Frequently Asked Questions
What kinds of workflows should I test in a regression test?
Test the workflows that are:
- Most critical to the business. These are the workflows where bugs would have the greatest impact. “Sign in” and “Sign up” flows are great candidates, as are workflows that are part of your conversion funnel.
- Historically buggy.
- “Happy Path” scenarios, rather than error conditions. Regressions in the happy path will usually be more severe and impact a larger percentage of users.
Creating effective tests for these workflows will reduce bugs and improve the quality of your software over time.
What shouldn’t I test in a regression test?
Avoid creating tests that would be better served as integration tests, or API tests.
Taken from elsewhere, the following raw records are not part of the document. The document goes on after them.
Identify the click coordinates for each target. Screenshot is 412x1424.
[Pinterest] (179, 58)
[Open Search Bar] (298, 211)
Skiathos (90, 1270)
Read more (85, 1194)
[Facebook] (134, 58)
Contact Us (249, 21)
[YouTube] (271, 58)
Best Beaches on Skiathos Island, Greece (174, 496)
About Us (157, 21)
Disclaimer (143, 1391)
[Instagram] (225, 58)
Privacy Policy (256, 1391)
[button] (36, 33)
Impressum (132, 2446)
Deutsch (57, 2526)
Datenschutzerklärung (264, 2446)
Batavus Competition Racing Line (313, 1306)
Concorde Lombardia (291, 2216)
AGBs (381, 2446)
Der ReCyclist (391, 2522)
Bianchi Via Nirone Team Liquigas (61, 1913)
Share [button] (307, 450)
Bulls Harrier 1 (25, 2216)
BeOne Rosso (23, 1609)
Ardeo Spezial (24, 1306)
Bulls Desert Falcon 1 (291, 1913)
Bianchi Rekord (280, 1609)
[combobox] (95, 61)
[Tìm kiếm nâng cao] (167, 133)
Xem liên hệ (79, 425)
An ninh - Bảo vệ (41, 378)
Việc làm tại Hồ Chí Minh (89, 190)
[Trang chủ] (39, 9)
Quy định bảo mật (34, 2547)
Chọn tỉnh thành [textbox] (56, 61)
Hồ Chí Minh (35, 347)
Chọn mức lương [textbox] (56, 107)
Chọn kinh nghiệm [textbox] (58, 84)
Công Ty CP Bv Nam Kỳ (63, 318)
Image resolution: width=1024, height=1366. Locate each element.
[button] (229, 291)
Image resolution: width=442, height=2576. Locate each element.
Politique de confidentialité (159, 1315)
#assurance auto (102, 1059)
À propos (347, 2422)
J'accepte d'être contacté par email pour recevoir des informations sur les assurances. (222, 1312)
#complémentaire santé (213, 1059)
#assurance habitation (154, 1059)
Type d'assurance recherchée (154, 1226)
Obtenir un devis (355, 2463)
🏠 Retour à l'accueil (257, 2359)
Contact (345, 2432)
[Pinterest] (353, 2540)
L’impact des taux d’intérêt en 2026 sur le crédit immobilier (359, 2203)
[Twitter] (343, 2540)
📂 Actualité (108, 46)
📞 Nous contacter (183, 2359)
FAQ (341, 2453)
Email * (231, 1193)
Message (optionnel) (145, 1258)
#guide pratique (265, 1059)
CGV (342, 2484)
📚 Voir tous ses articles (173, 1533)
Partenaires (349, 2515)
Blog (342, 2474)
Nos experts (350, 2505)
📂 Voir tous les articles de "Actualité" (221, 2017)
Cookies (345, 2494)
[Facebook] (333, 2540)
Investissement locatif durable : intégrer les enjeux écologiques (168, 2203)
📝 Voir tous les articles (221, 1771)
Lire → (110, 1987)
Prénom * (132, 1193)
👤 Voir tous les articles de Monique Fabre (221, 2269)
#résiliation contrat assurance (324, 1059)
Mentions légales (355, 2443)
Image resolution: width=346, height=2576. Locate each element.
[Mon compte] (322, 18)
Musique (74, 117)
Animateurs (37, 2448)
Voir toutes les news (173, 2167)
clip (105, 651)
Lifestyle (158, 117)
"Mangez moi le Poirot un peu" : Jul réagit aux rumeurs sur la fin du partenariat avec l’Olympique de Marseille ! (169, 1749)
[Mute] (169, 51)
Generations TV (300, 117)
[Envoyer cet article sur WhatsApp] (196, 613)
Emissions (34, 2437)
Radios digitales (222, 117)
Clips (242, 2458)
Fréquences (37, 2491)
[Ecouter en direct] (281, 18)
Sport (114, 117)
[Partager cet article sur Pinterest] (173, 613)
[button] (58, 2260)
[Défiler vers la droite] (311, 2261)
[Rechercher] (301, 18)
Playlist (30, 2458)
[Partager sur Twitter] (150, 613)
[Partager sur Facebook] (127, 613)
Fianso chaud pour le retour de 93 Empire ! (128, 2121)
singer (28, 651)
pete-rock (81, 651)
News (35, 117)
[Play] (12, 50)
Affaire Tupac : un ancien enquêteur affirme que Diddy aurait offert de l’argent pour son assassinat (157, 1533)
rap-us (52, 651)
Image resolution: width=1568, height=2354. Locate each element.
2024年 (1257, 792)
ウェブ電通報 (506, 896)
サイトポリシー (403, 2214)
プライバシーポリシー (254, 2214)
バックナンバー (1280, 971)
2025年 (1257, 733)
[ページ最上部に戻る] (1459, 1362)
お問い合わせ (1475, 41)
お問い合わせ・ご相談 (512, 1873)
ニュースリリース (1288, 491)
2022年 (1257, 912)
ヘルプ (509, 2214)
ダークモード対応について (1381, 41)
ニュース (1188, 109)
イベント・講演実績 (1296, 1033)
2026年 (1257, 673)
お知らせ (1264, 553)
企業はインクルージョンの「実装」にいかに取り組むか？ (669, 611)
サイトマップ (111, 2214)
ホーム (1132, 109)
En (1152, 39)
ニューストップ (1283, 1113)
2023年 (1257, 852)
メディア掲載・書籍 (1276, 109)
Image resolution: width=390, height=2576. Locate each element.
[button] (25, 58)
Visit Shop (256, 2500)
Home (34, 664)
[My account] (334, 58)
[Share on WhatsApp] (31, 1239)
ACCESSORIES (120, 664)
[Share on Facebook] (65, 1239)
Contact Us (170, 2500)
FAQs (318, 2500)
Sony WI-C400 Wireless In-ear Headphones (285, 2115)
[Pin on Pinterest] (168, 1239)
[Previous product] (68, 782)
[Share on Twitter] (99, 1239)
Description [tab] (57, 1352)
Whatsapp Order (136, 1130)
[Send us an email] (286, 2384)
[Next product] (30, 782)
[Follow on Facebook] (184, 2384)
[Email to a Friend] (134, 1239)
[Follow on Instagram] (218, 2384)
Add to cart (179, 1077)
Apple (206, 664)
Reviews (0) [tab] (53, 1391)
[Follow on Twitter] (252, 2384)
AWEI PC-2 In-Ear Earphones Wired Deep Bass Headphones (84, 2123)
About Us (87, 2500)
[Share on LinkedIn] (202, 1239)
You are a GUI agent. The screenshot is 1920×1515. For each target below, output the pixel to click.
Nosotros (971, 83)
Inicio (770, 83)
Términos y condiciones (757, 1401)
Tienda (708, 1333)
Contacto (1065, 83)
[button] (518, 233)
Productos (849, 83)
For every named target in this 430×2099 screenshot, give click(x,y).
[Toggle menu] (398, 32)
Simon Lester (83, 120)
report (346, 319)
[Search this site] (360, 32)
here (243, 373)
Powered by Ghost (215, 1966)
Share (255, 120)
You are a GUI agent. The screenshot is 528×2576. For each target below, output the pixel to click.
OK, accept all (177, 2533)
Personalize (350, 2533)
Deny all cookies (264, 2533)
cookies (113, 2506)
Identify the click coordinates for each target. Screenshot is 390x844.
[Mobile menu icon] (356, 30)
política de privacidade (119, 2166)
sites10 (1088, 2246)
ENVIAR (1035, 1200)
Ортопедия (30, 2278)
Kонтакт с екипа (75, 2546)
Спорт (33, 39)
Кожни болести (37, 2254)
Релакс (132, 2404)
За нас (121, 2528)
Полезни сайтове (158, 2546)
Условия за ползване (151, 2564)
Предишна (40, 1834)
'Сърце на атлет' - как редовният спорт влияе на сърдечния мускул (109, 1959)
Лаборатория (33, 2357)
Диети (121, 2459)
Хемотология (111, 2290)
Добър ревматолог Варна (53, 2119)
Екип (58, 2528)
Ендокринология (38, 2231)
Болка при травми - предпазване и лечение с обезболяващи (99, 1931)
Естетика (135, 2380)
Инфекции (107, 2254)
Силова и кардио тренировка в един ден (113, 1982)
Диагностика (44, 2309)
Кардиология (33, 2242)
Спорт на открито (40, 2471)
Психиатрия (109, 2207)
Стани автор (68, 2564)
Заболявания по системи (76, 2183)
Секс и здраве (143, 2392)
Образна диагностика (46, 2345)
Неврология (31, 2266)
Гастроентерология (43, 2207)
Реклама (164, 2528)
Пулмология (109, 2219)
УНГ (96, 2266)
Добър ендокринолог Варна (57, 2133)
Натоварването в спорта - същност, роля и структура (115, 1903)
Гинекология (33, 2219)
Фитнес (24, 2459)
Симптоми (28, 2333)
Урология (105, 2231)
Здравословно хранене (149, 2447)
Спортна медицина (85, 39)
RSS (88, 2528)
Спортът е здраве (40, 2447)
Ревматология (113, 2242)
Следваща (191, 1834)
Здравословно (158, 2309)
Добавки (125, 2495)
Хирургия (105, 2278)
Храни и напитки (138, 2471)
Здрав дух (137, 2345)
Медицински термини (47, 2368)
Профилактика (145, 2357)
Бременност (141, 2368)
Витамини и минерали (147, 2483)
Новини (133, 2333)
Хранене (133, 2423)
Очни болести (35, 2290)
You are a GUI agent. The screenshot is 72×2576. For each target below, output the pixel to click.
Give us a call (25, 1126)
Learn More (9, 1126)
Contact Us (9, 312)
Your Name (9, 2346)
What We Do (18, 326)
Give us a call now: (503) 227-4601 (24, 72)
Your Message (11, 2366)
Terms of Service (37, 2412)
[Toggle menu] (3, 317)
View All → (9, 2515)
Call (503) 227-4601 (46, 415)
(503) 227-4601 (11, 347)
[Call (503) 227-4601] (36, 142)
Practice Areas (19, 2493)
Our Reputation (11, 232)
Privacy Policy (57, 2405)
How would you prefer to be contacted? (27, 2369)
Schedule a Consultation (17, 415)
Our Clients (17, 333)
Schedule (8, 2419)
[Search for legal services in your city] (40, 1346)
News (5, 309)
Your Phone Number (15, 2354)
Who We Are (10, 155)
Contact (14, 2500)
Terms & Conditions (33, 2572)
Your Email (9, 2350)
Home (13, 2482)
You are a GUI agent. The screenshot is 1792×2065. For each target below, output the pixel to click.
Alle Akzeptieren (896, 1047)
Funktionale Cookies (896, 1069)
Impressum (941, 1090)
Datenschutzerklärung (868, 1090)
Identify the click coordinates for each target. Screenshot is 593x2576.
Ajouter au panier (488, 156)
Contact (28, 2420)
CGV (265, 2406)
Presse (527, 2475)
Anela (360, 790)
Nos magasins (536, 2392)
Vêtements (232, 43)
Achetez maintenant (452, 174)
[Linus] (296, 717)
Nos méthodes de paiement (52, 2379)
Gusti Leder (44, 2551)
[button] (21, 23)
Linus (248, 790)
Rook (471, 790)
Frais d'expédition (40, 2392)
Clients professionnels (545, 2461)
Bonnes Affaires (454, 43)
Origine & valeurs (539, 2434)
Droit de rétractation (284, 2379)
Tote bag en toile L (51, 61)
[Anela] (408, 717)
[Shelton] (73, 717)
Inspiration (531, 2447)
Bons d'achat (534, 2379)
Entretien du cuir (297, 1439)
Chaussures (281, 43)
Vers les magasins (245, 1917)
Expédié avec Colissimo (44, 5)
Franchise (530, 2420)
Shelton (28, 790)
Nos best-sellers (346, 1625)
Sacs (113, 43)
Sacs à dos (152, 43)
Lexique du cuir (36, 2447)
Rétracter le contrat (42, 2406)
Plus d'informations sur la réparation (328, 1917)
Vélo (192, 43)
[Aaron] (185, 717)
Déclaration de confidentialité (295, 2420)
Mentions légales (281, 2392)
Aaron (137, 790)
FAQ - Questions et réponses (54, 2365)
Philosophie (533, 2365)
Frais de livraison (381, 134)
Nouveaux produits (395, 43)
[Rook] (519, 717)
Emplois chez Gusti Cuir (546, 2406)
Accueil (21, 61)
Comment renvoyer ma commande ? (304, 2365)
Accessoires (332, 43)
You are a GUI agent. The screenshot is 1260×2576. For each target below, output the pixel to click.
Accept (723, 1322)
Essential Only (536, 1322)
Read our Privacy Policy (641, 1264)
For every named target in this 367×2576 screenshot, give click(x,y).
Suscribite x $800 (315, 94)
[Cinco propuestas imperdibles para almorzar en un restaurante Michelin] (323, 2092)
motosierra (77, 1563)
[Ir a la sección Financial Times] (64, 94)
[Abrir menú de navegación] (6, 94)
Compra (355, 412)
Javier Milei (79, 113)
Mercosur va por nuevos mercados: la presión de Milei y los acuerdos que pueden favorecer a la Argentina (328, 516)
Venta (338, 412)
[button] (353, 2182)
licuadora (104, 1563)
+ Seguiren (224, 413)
And, of course, avoid using end-to-end tests for pure monitoring/liveness scenarios that don’t interact with the application. Good end-to-end tests should closely mimic how a user interacts with your site. If your test only performs network requests and validates their responses, then it’s better to write that as an integration test using a tool like Postman.
Should I still write unit tests and integration tests?
Yes, end-to-end tests aren’t a replacement for unit and integration tests. You should create all three types of tests so that you have defense in depth for bugs. Additionally, this ensures that you’re testing assumptions and requirements at different levels of your application architecture.
When should I run my regression test suite?
Start by running your tests in the first environment that code reaches after it is merged. Ideally you’ll run these tests automatically after every deployment to this environment. Once your tests are stable, expand them to run in other environments. Running end-to-end tests on every pull request is a powerful concept but is harder to implement in practice.